What to work on >> Without including any pictures, return the records below exactly as written.
** Extracted material follows **
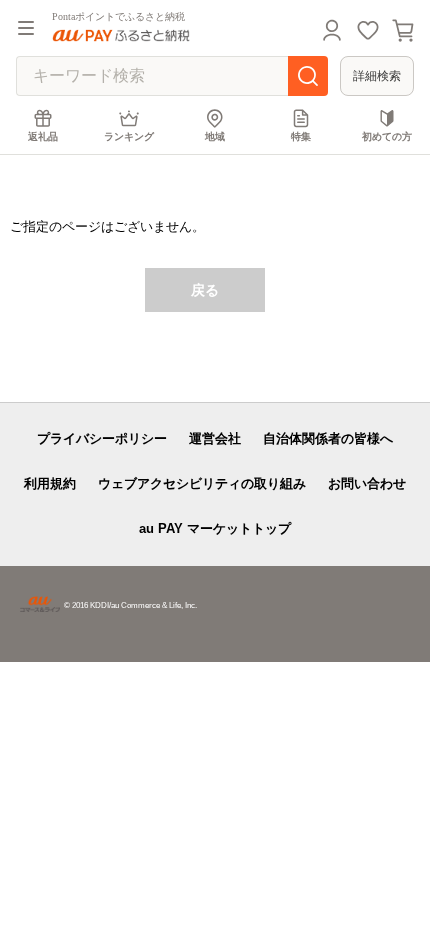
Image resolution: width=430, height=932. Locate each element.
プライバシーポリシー (102, 438)
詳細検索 (377, 76)
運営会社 (215, 438)
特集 (301, 136)
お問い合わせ (367, 483)
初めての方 (387, 136)
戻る (205, 290)
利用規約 (50, 483)
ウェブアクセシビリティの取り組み (202, 483)
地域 (215, 136)
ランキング (129, 136)
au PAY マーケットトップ (215, 528)
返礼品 (43, 136)
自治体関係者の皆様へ (328, 438)
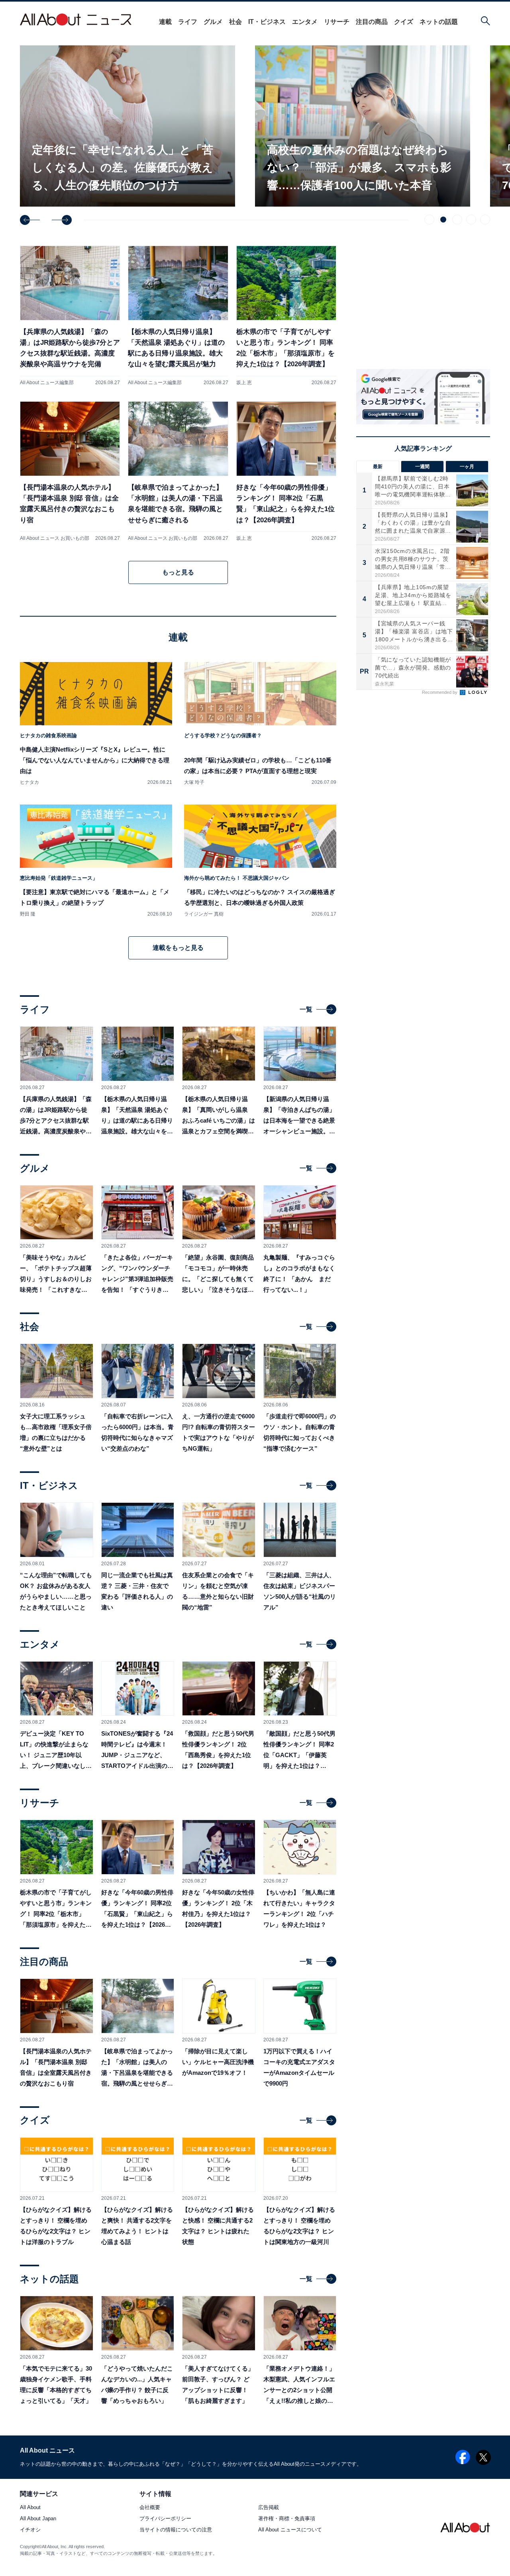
** End of Extracted material **
Written solution >>
Image resolution: width=430, height=932. Locate each element.
プライバシーポリシー (102, 438)
詳細検索 (377, 76)
運営会社 (215, 438)
特集 (301, 136)
お問い合わせ (367, 483)
初めての方 (387, 136)
戻る (205, 290)
利用規約 (50, 483)
ウェブアクセシビリティの取り組み (202, 483)
地域 (215, 136)
ランキング (129, 136)
au PAY マーケットトップ (215, 528)
返礼品 (43, 136)
自治体関係者の皆様へ (328, 438)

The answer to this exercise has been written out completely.